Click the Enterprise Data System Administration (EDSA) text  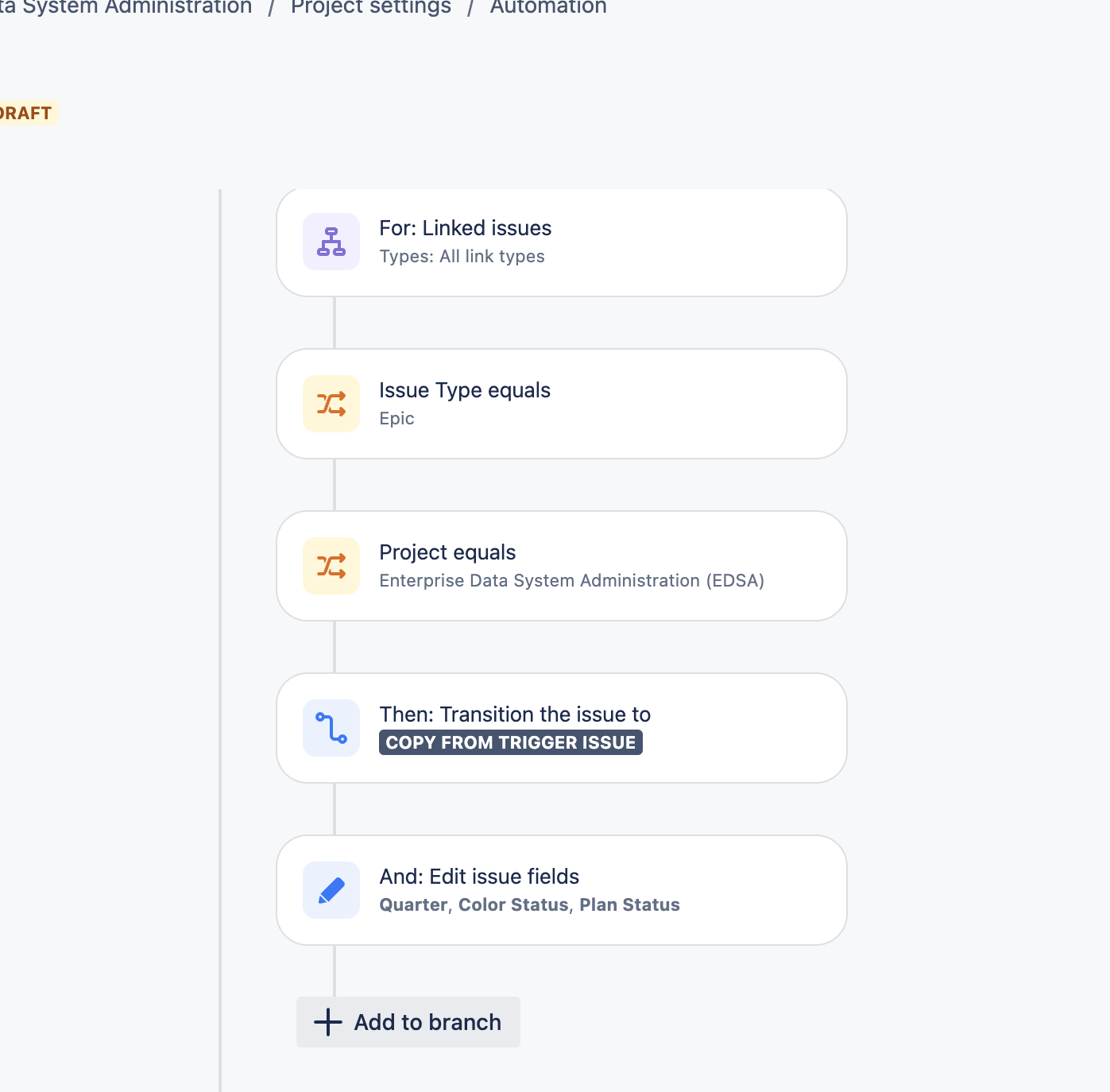coord(572,581)
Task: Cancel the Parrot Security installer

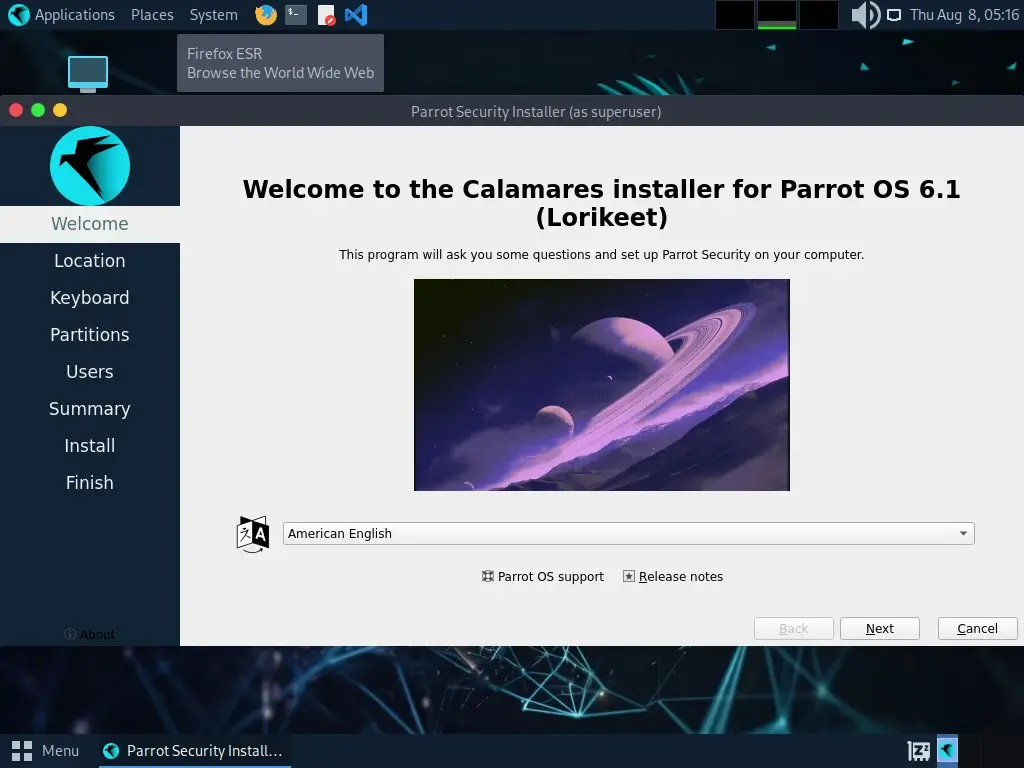Action: pos(977,629)
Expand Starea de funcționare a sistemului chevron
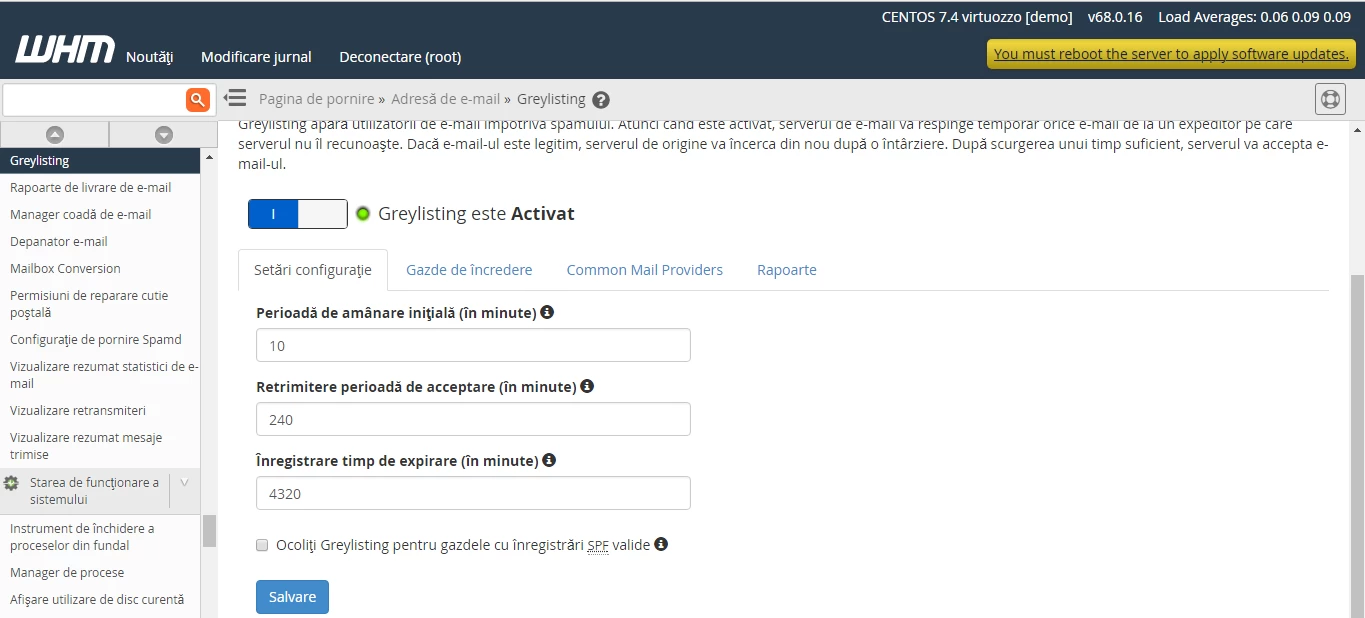 coord(184,482)
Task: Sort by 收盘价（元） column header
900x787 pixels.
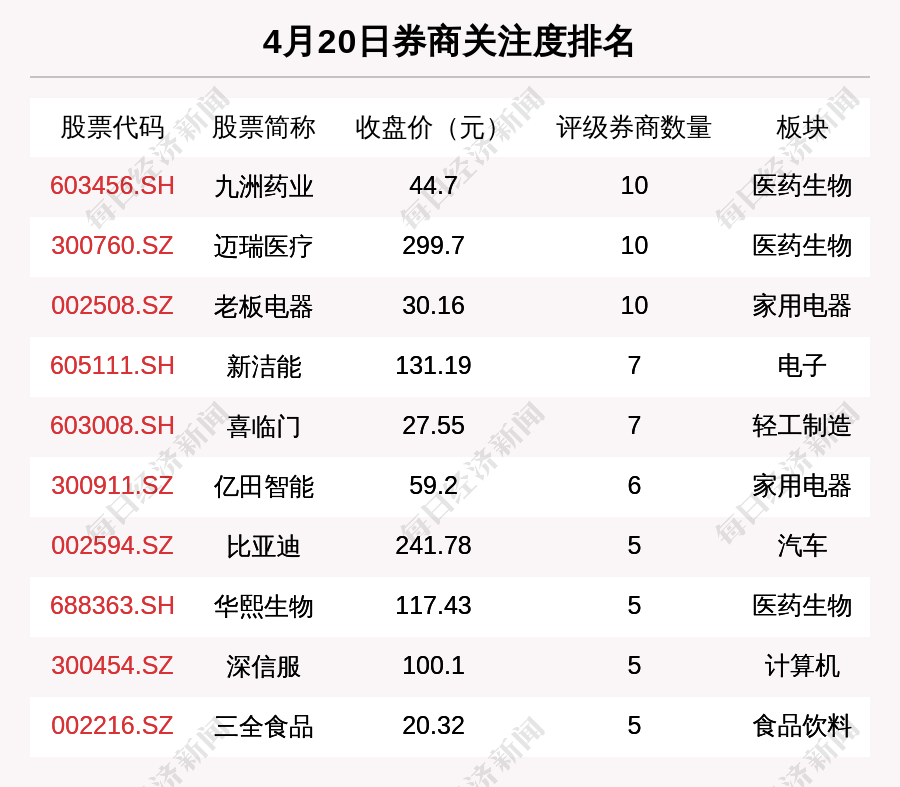Action: [x=433, y=128]
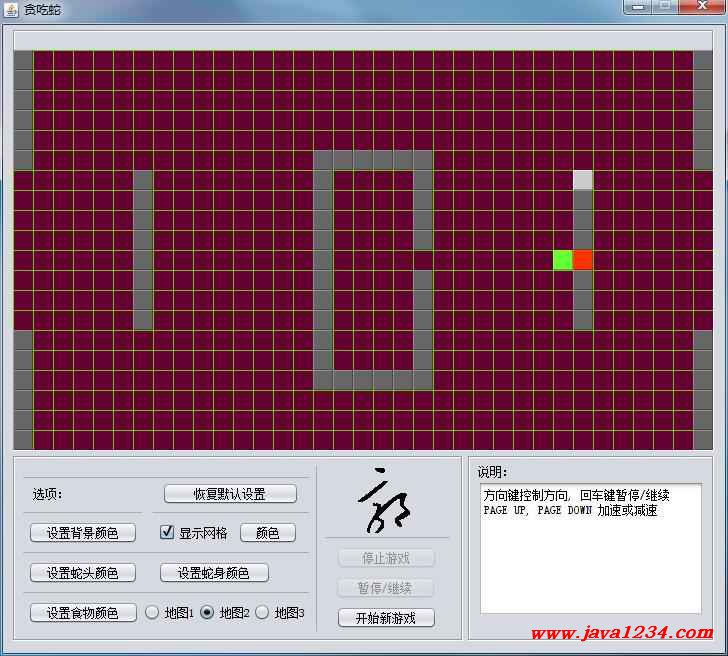Click the green food square on the grid

point(563,260)
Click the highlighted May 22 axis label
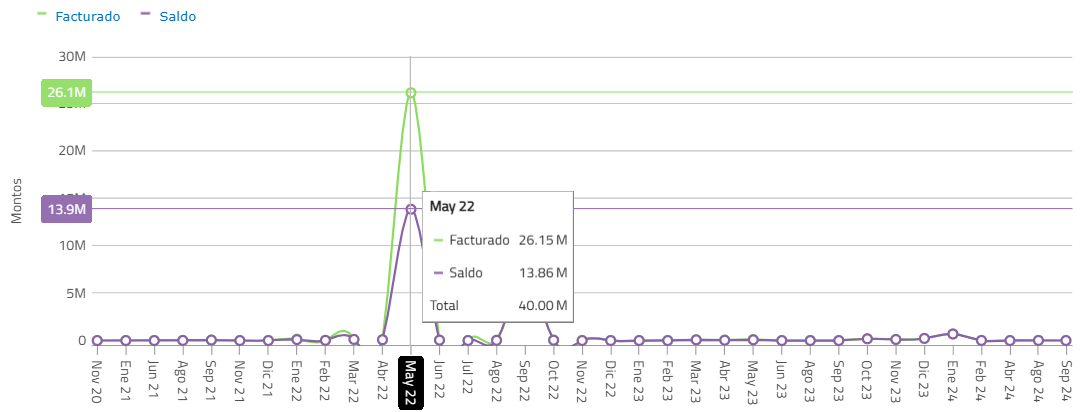1080x412 pixels. [411, 381]
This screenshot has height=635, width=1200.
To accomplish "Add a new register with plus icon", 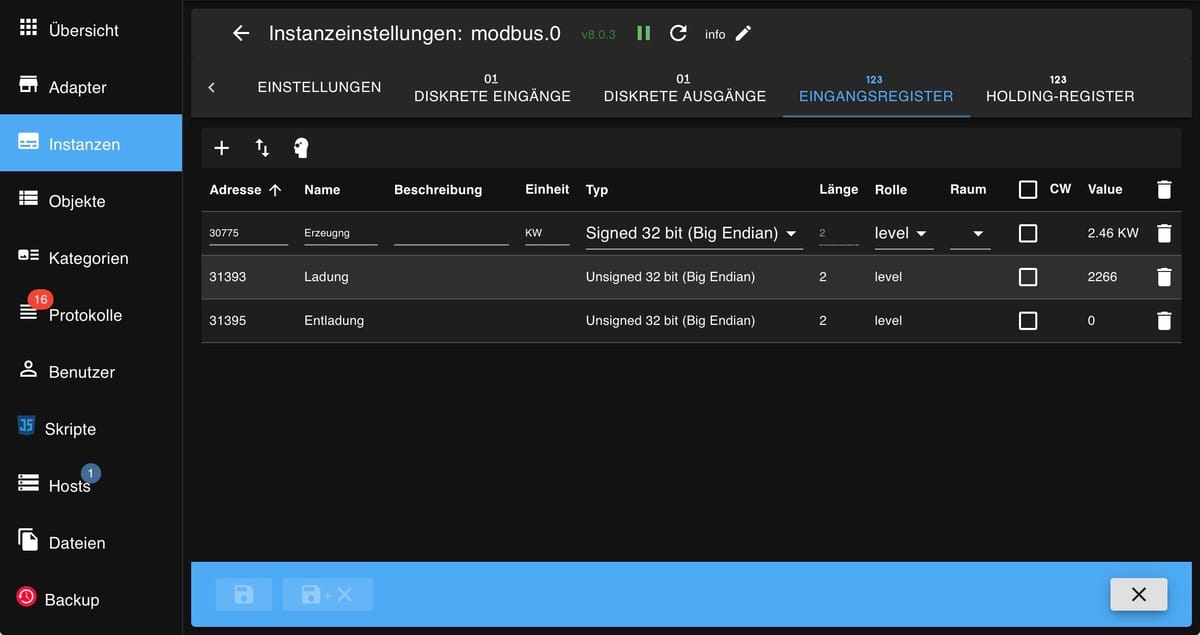I will point(222,148).
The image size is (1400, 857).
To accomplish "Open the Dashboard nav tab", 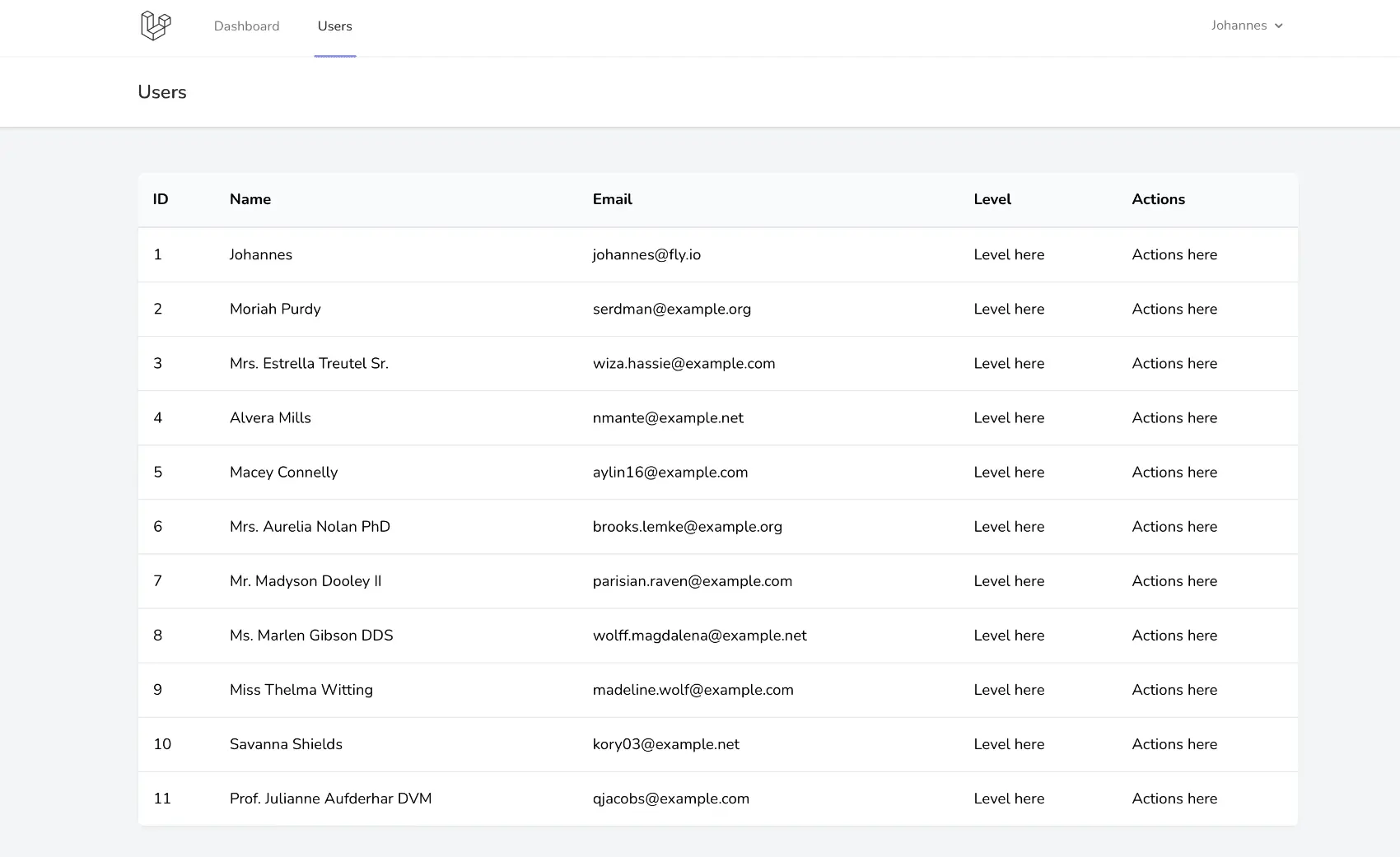I will click(246, 26).
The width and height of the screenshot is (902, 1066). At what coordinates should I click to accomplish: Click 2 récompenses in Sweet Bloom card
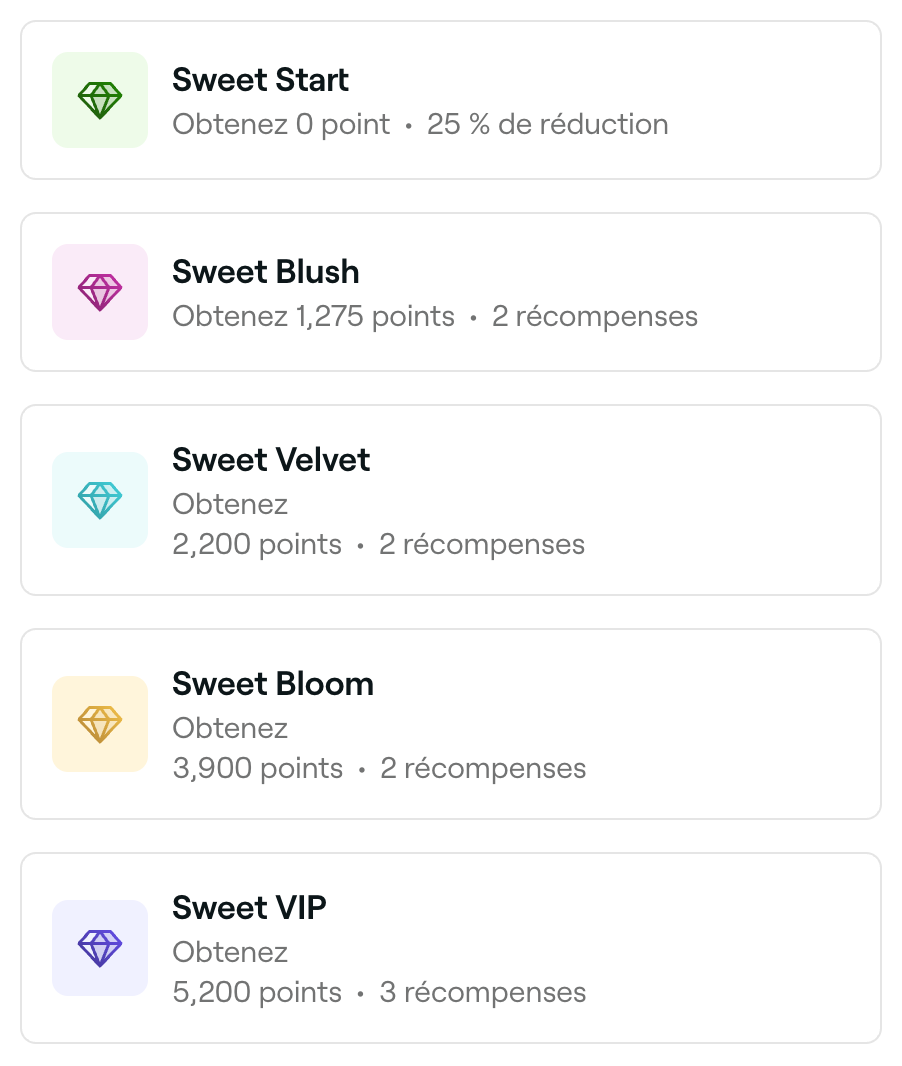(x=483, y=769)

** EXERCISE **
Write each line exactly as it appears, from the line that holds "The width and" through the closing line of the data above, and leave every picture out.

** OUTPUT OF THE TASK **
The width and height of the screenshot is (902, 1066). At what coordinates should I click to accomplish: Click 2 récompenses in Sweet Bloom card
(x=483, y=769)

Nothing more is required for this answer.